**WRITTEN REQUEST:**
Render the part of the listing that opens with the line containing "Viewport: 595px width, 595px" and runs through the end of the listing as a JSON list of strings, one string per line, with blank lines omitted. Leave the pictures out.

**DATA EXTRACT:**

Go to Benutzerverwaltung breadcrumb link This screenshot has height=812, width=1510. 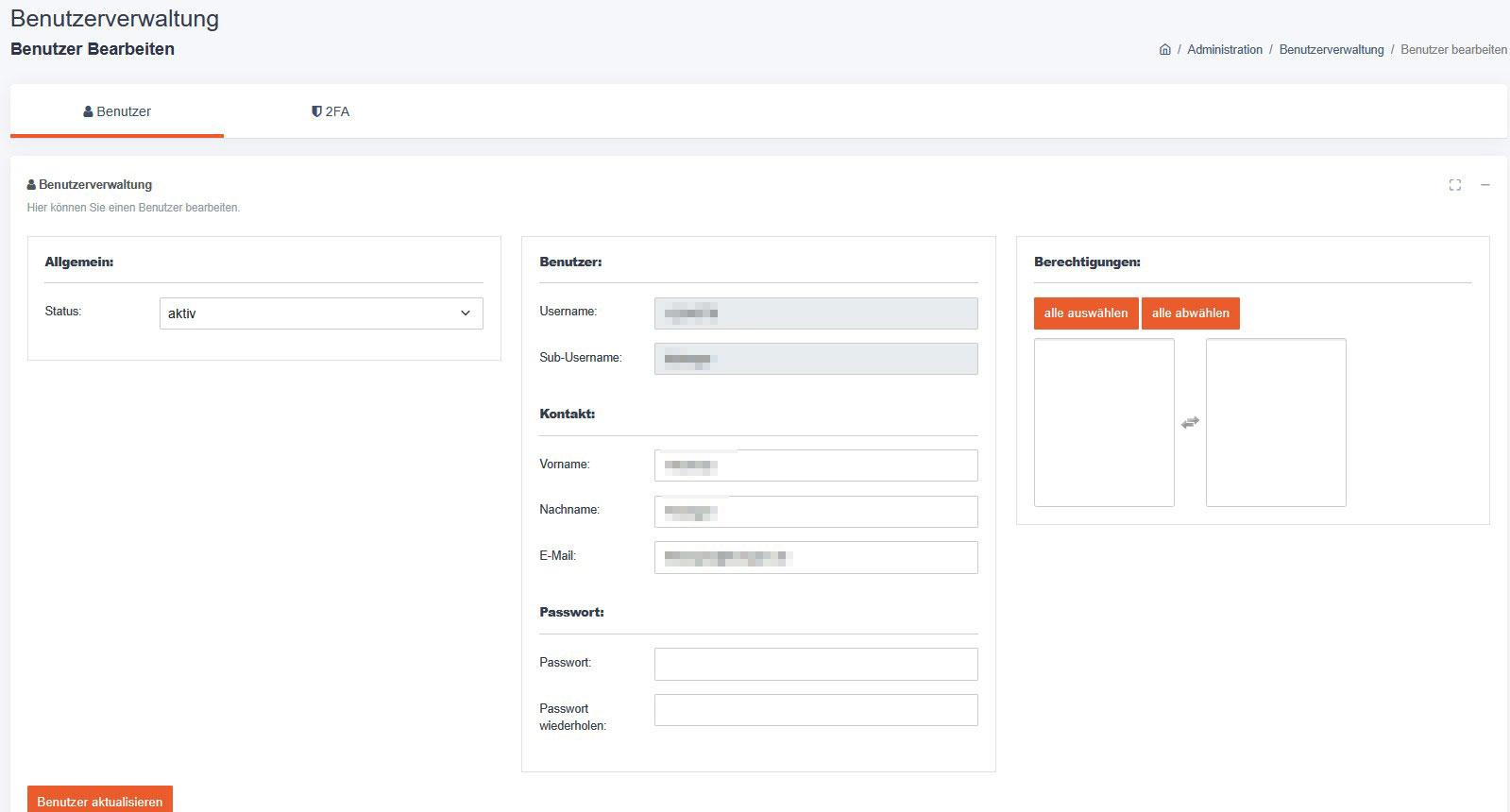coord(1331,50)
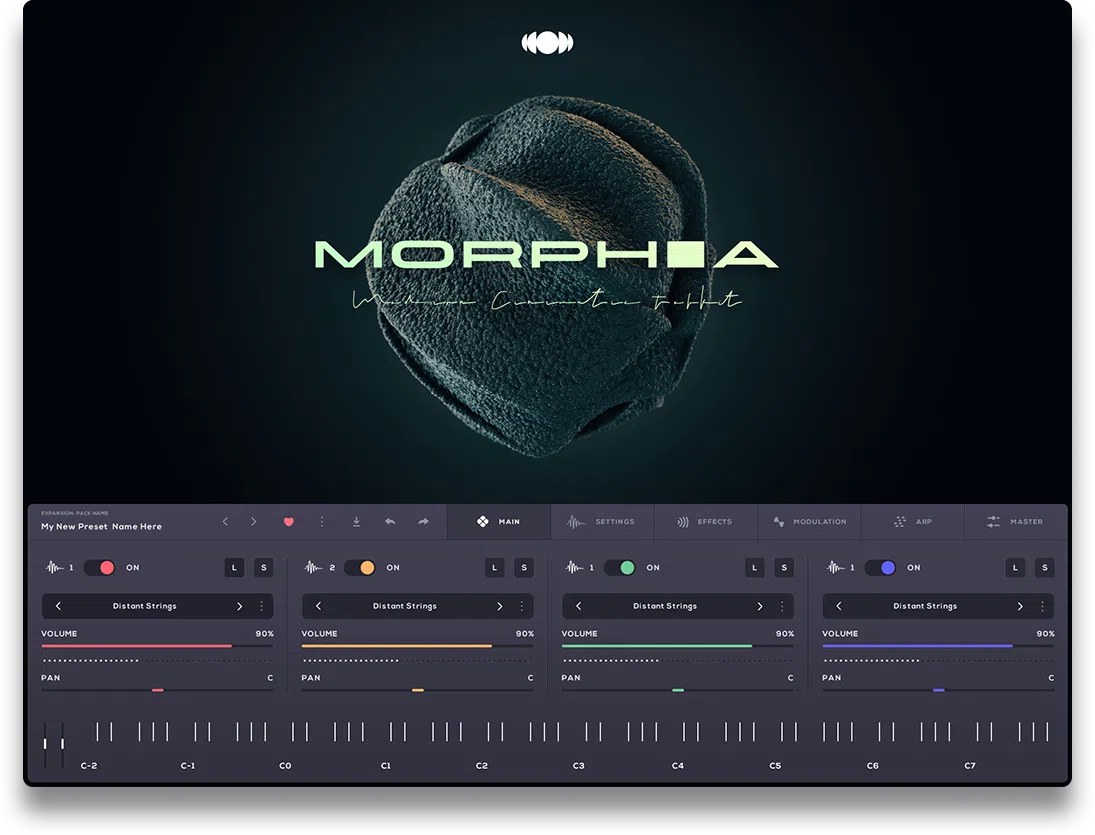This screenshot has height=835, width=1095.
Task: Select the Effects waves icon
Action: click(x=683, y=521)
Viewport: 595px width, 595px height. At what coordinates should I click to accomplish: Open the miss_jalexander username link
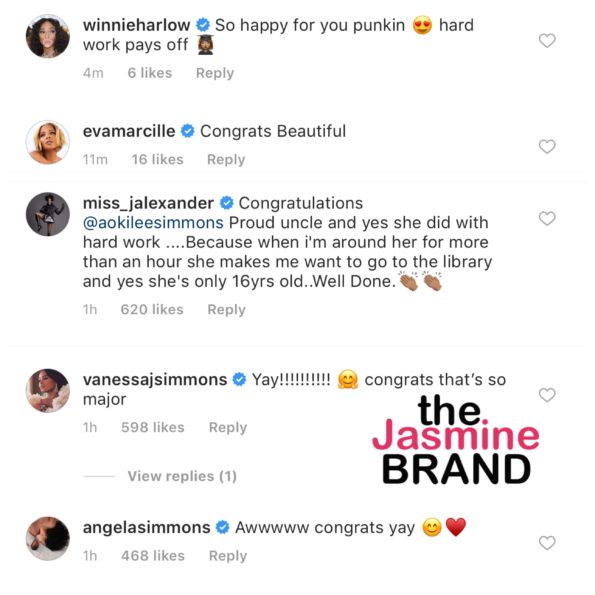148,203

**FULL OUTPUT:**
[
  "Viewport: 595px width, 595px height. At what coordinates should I click to accomplish: Open the miss_jalexander username link",
  "148,203"
]